Task instructions: Each line of the records has to be copied exactly, though the pictures must be left out.

Stored data:
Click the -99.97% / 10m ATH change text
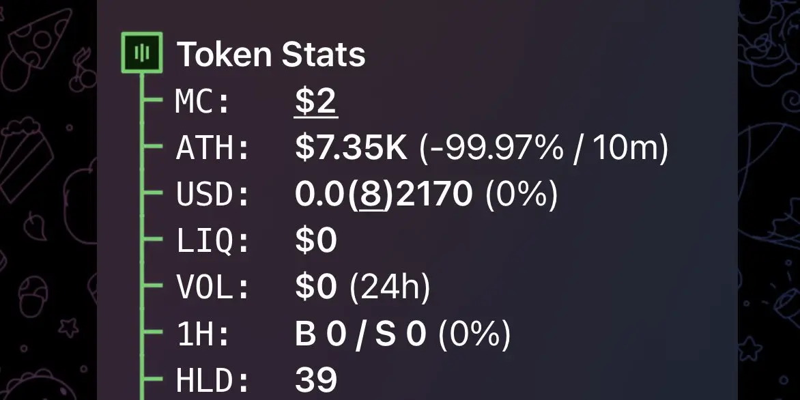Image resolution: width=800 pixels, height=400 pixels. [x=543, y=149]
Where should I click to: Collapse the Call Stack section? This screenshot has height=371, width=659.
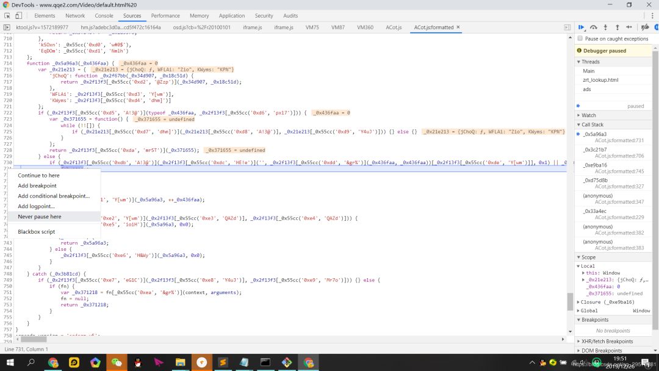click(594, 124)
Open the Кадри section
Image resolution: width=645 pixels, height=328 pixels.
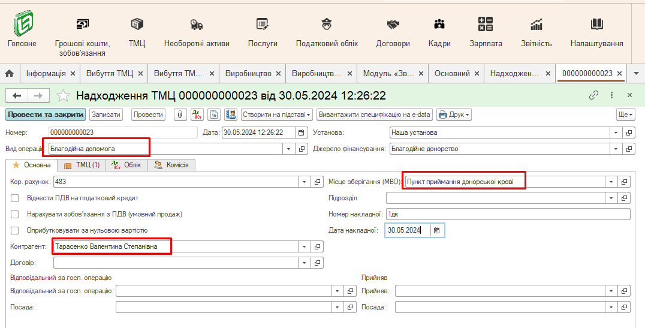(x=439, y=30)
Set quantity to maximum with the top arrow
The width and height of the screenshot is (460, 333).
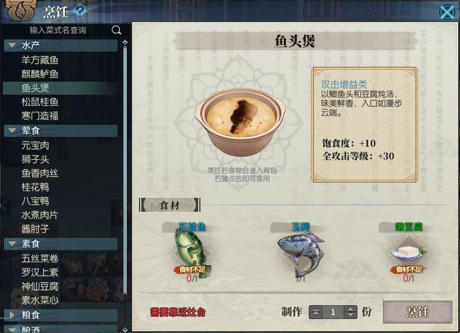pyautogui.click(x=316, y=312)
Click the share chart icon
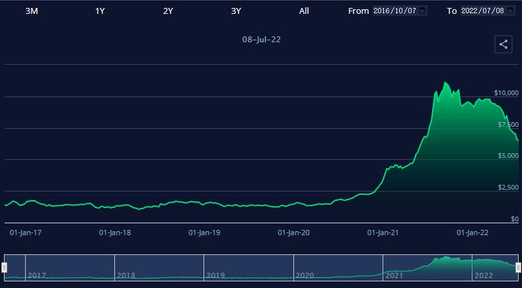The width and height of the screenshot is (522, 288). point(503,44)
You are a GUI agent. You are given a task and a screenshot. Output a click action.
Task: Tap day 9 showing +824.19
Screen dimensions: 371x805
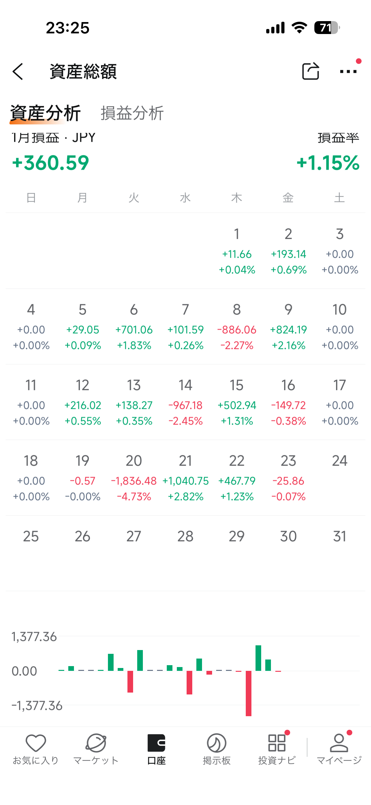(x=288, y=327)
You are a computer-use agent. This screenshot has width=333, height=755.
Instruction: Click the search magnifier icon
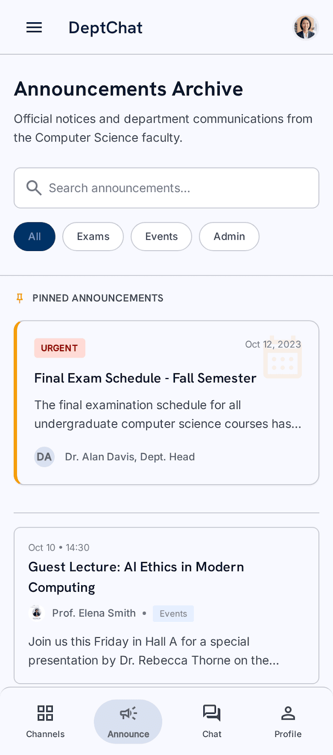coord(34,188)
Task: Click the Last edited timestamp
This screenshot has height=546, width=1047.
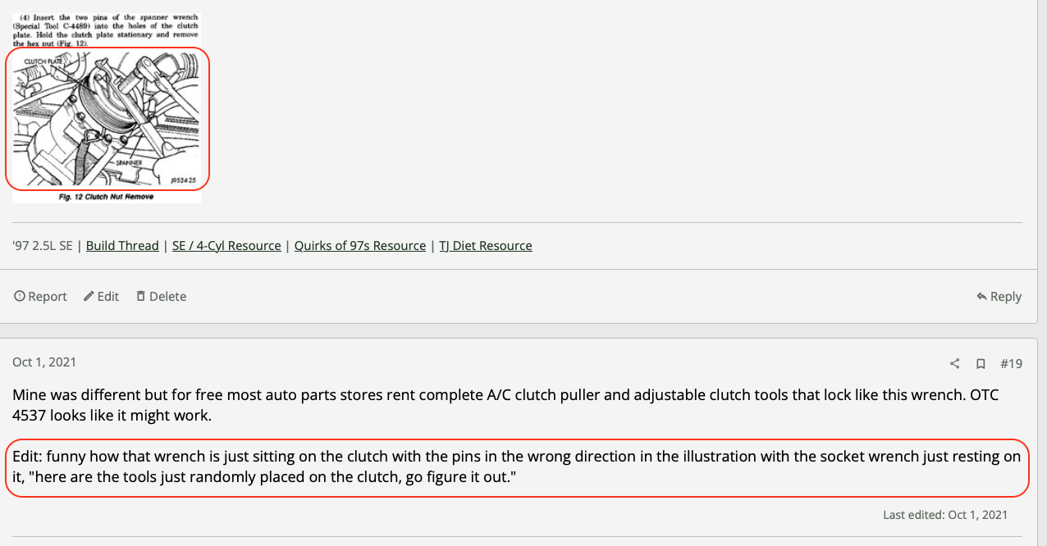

Output of the exercise:
Click the -99.97% / 10m ATH change text
Image resolution: width=800 pixels, height=400 pixels. [x=543, y=149]
Where should I click to: Collapse the Call Stack section? This screenshot has height=371, width=659.
click(594, 124)
Open the Кадри section
Image resolution: width=645 pixels, height=328 pixels.
(x=439, y=30)
Set quantity to maximum with the top arrow
The width and height of the screenshot is (460, 333).
pyautogui.click(x=316, y=312)
Click the share chart icon
The width and height of the screenshot is (522, 288). point(503,44)
You are a GUI agent. You are given a task and a screenshot. Output a click action.
Task: Tap day 9 showing +824.19
Screen dimensions: 371x805
(x=288, y=327)
You are a computer-use agent. This screenshot has width=333, height=755.
Instruction: Click the search magnifier icon
coord(34,188)
Task: Click the Last edited timestamp
This screenshot has height=546, width=1047.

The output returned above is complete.